What if my baby falls asleep at the breast? Is this a bad habit?

It is quite normal for a baby to enjoy sleeping in his mother’s arms with the breast in his mouth and breastfeeding your baby to sleep need not be a problem in itself when coupled with good weight gain. However, watch for the baby who “hangs out at the bar without buying any drinks” i.e. he is latched on but actually he is barely swallowing anything before getting tired and falling asleep half way through the first side. Consult with your IBCLC if this is the case to get breastfeeding back on track with a care plan tailored for you and your baby and check out Is My Baby Getting Enough Milk? or Baby Not Gaining Weight.

I’m still not sure when to feed him!

When your baby shows early feeding cues such as sucking his fist or fingers, or moving his head side to side with an open mouth; offer him the breast. If you miss the early cues he may have to cry to get your attention, but you don’t have to wait for crying; babies latch best when they are calm and before they get ravenous. Check that your baby is feeding well by watching his jaw move and listening for swallows, there is more information in Is My Baby Getting Enough Milk? As the feed progresses his rhythmic sucking will slow down to flutter sucks with less frequent swallows; he may fall asleep or let go of the breast. If you feel he hasn’t drained the breast properly or has fallen asleep before he finished, you can try some breast compressions to get him sucking again, when he stops sucking again, offer the second side. Sometimes he may want it and sometimes he might not.

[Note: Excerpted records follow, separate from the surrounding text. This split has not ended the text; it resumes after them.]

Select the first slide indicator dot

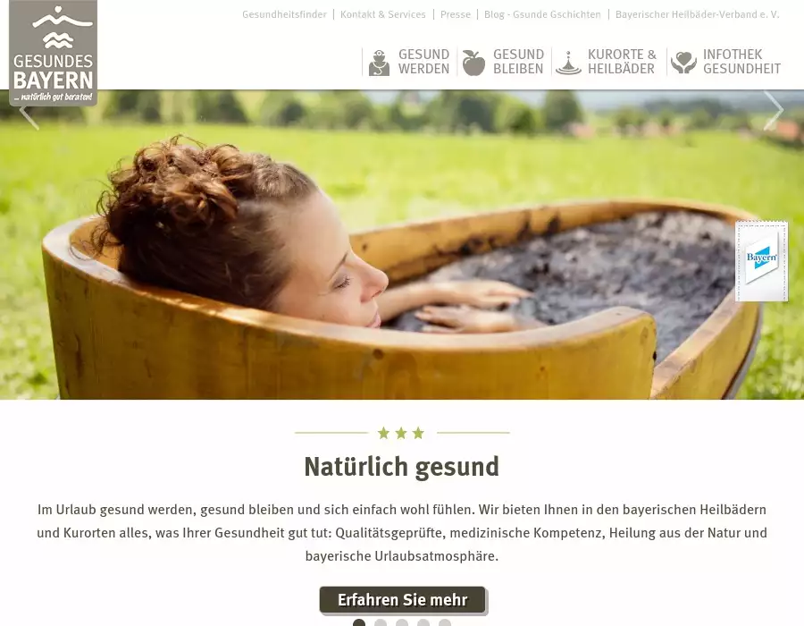(359, 622)
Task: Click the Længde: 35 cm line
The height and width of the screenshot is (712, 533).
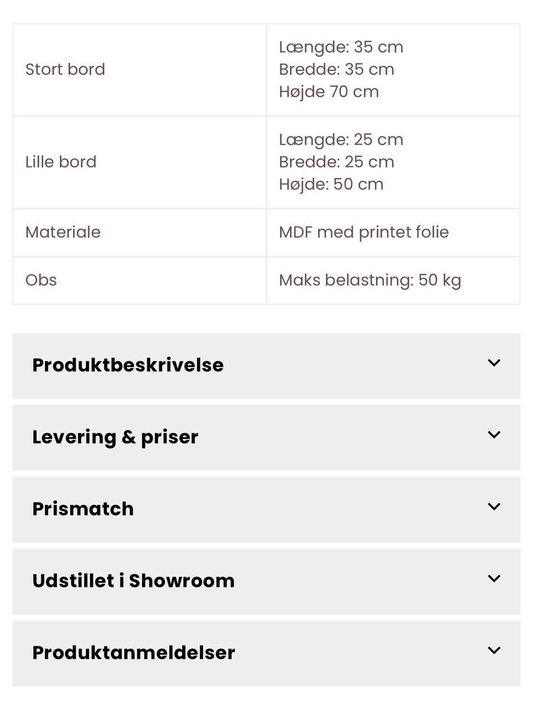Action: coord(341,47)
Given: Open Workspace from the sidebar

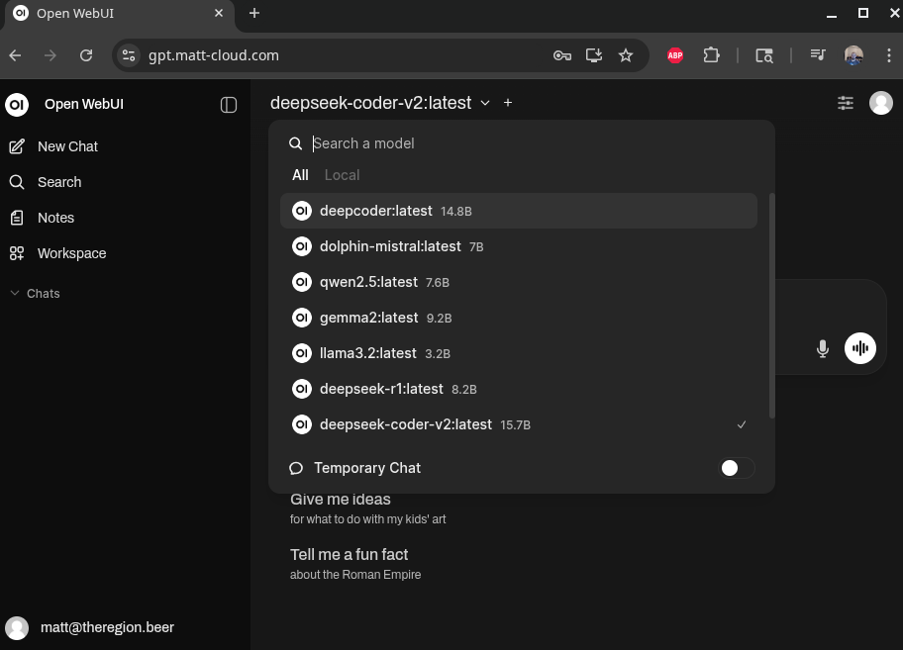Looking at the screenshot, I should (71, 253).
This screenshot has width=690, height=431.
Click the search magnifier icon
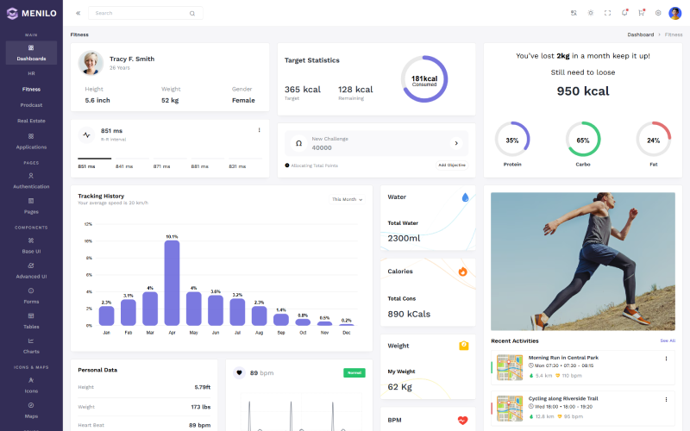pyautogui.click(x=192, y=14)
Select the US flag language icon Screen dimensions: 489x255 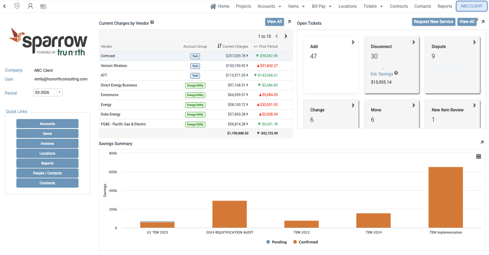[43, 6]

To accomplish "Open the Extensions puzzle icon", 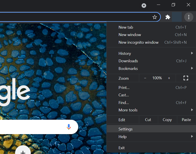I will pos(168,17).
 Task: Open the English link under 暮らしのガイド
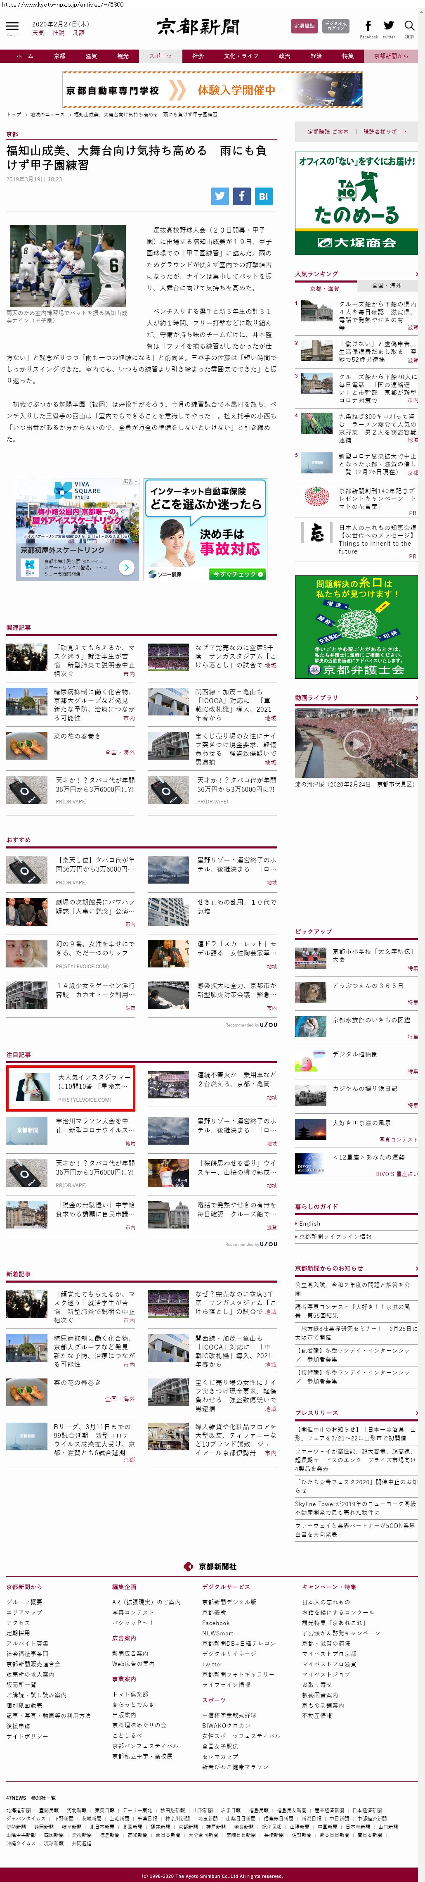(x=310, y=1223)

Offer the breast frequently

There is a lovely passage in the Womanly Art of Breastfeeding that helps explain how often to feed a baby by comparing the breast to a snack tray:

When you’re at a party, the hostess doesn’t usually ask if you’re hungry before she passes the snack tray. She offers frequently, and you decide whether to eat or pass it on. You’re the one with the breast “snack tray”, why not be a good hostess and offer whenever your baby seems unsettled? No need to force the issue if you’ve guessed wrong. But your baby can’t nurse if the offer isn’t made.

Isn’t he just using me as a pacifier?

Not at all! Nursing feeds him, pacifies him, puts him to sleep, comforts, reassures and relaxes him. If you offer your breast only as food and not as a “pacifier”, you’ll cut out all the calories he gets along with those other reasons, you’re more likely to end up with supply problems, and you’ll lose the pleasure of—literally—going with the flow. The phrase “he’s just using you as a pacifier” works against confident, smooth-running breastfeeding. Nursing is how a baby grows; why hold back?

For more information about “comfort nursing” see Flutter Sucking and Comfort Nursing.


Breasts vary in their breast milk storage capacities. Where one mother’s baby might only want one breast per feed and not be hungry for two hours, another may need both breasts per feed and be hungry again in an hour. Let your baby decide how many breasts he wants at a particular feed by looking for his feeding cues and offering him plenty of opportunities to breastfeed.